PS C:\>Get-AppXPackage –AllUsers | Get-AppLockerFileInformation
Path : windows.immersivecontrolpanel_6.2.0.0_neutral_neutral_cw5n1h2txyewy.appx
Publisher : CN=Microsoft Windows, O=Microsoft Corporation, L=Redmond, S=Washington,
C=US\windows.immersivecontrolpanel\APPX,6.2.0.0
Hash :
AppX : True

Path : windows.RemoteDesktop_1.0.0.0_neutral_neutral_cw5n1h2txyewy.appx
Publisher : CN=Microsoft Windows, O=Microsoft Corporation, L=Redmond, S=Washington,
C=US\windows.RemoteDesktop\APPX,1.0.0.0
Hash :
AppX : True

Path : WinStore_1.0.0.0_neutral_neutral_cw5n1h2txyewy.appx
Publisher : CN=Microsoft Windows, O=Microsoft Corporation, L=Redmond, S=Washington, C=US\WinStore\APPX,1.0.0.0
Hash :
AppX : True



This example outputs the file information for all the packaged applications installed on this machine for all users.






EXAMPLE 4

PS C:\>Get-AppLockerFileInformation -EventLog -EventType Audited



This example outputs the file information for all the Audited events in the local event log.
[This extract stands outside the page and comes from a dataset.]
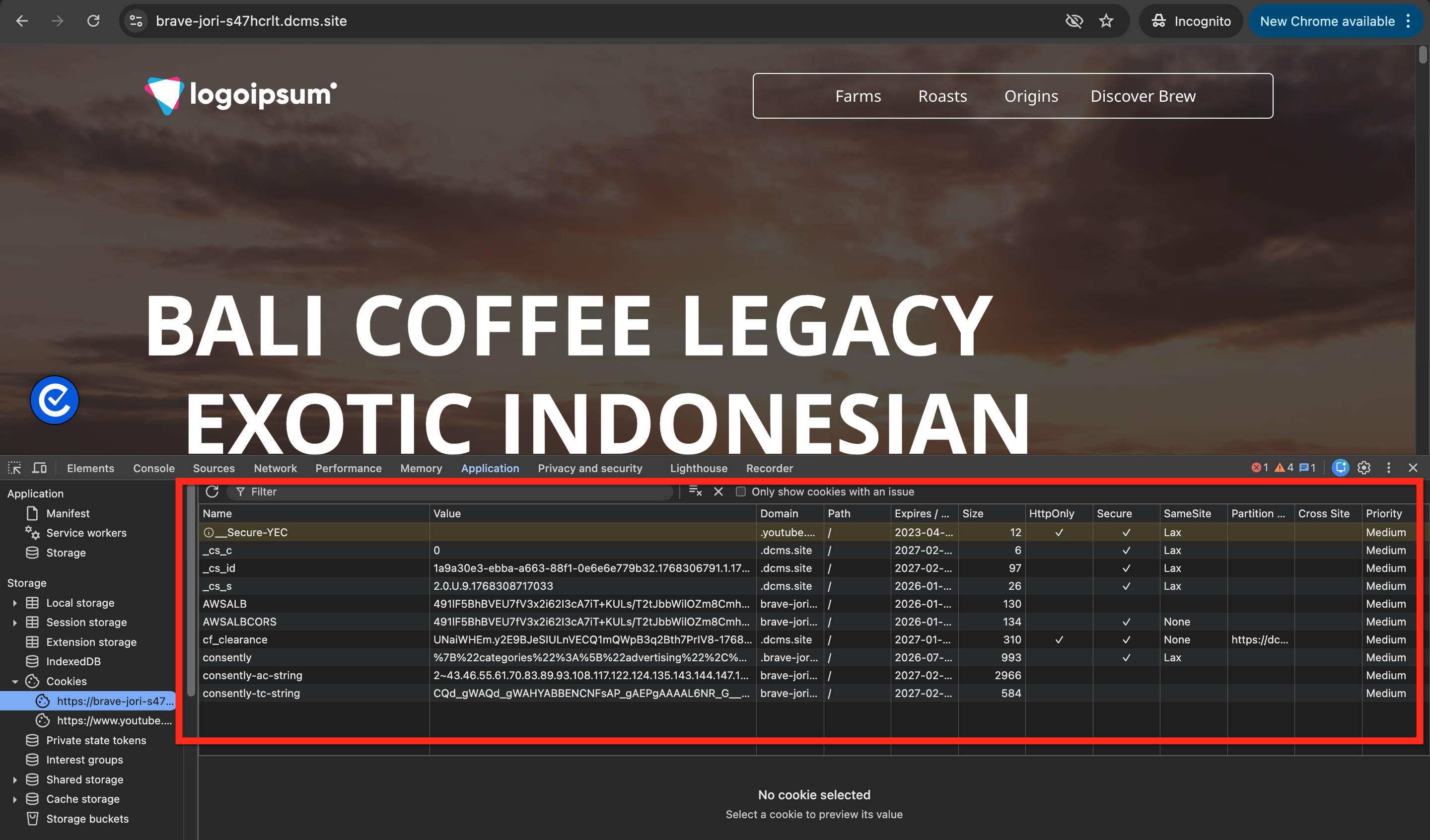
Task: Expand the Session storage section
Action: 14,622
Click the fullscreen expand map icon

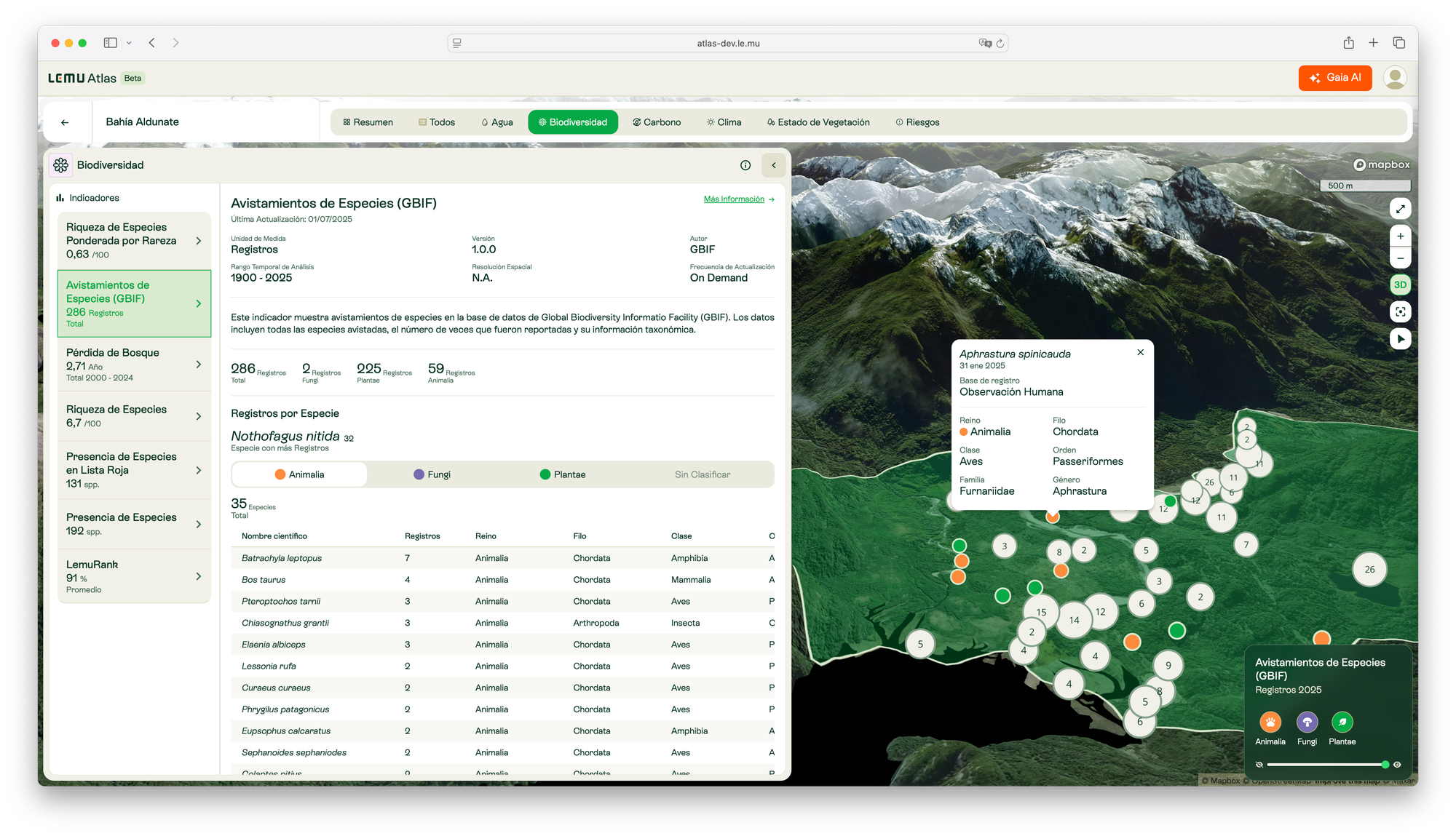1400,209
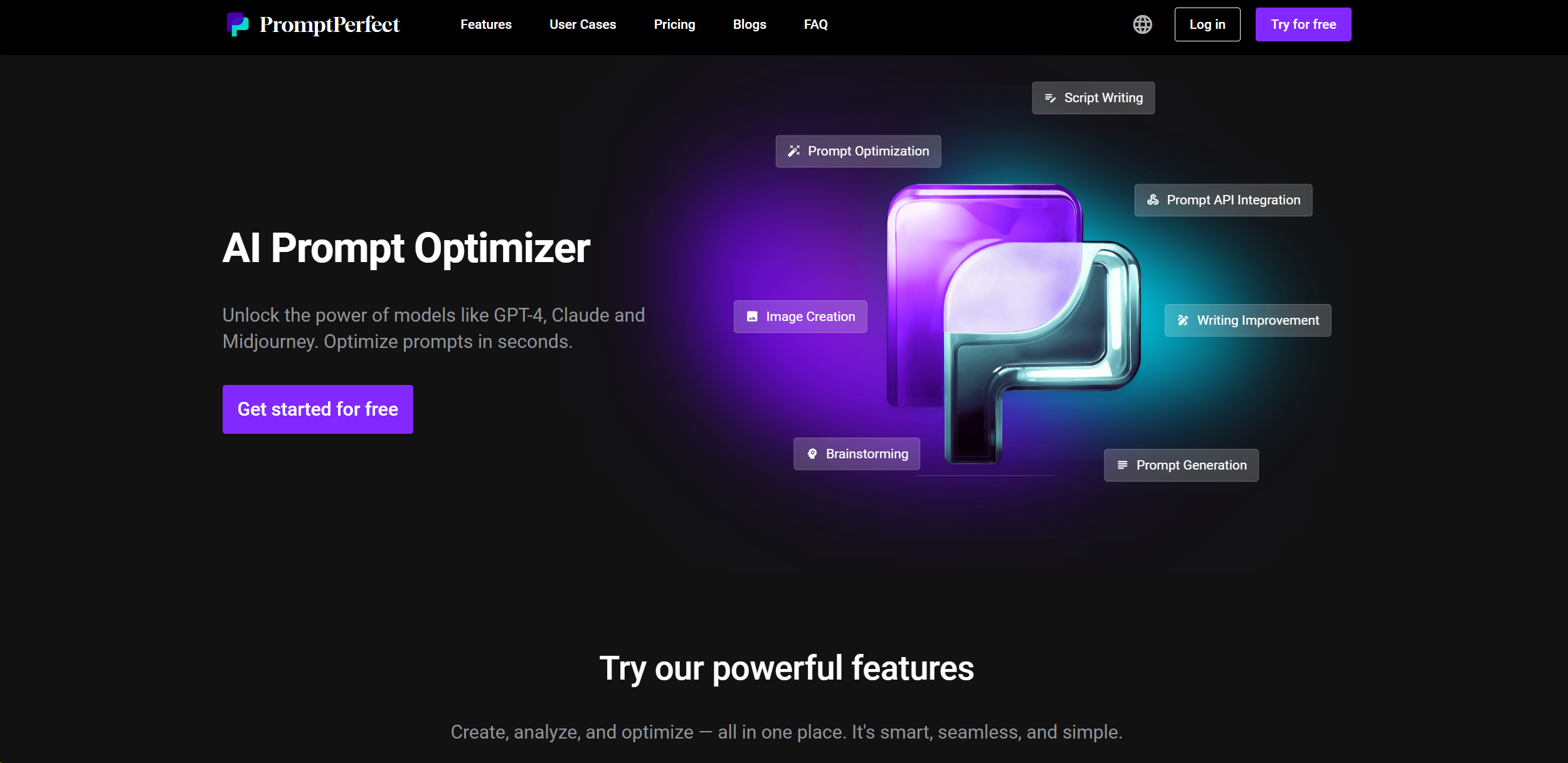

Audited events correspond to the Warning event in the AppLocker audit log.






EXAMPLE 5

PS C:\>Get-AppLockerFileInformation -EventLog -EventType Allow -Statistics



This example displays statistics for all the Allowed events in the local event log. For each file in the event log, the cmdlet will sum the number of times the event type
occurred.






EXAMPLE 6

PS C:\>Get-AppLockerFileInformation -EventLog -EventType Audited | New-AppLockerPolicy -RuleType Publisher, Hash, Path -User Everyone -Optimize | Set-AppLockerPolicy -LDAP
LDAP://TestGPO



This example creates a new AppLocker policy from the warning events in the local event log and sets the policy of a test Group Policy Object (GPO).